EXERCISE REQUIREMENTS — Beginning with the line containing "Screen dimensions: 691x809" and ending with the last line of the entries below, copy each line exactly and nothing else.

--- START ---

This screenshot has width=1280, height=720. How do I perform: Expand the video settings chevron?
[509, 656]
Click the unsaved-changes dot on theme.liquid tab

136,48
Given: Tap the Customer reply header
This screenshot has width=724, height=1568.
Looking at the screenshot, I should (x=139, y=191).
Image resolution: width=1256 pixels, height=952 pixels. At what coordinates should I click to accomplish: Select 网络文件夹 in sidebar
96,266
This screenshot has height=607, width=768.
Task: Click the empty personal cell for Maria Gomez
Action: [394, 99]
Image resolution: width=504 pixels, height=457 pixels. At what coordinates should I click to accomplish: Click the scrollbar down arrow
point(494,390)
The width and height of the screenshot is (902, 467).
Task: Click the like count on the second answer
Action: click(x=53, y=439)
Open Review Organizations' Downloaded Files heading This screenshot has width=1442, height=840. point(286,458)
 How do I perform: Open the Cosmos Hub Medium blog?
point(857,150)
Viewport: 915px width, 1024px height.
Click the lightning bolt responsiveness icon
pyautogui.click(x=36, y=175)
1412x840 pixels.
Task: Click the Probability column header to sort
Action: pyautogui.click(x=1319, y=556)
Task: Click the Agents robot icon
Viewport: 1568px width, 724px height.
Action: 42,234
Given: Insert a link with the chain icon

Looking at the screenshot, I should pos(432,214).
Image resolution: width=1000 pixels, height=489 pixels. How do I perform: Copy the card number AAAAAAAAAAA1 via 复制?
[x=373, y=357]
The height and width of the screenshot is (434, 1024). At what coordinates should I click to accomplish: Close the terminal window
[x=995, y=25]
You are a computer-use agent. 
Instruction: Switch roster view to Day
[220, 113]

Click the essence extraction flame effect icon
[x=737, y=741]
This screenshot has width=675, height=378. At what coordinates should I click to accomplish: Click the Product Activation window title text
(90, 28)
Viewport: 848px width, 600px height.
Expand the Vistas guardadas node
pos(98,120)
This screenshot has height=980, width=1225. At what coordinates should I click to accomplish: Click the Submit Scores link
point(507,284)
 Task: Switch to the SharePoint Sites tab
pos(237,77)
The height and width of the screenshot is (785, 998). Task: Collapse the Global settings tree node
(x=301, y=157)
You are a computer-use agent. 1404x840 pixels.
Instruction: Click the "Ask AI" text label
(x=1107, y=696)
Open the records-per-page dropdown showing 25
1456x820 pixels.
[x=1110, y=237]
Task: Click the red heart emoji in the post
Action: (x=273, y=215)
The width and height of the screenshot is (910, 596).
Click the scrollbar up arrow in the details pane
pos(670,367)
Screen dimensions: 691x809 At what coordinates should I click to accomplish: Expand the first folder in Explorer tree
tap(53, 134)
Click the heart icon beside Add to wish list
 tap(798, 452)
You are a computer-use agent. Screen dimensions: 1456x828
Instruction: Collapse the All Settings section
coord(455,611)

--- END ---

SOLUTION —
Screen dimensions: 691x809 At what coordinates should I click to accomplish: Expand the first folder in Explorer tree
tap(53, 134)
Click the heart icon beside Add to wish list
 tap(798, 452)
You are a computer-use agent. Screen dimensions: 1456x828
Instruction: Collapse the All Settings section
coord(455,611)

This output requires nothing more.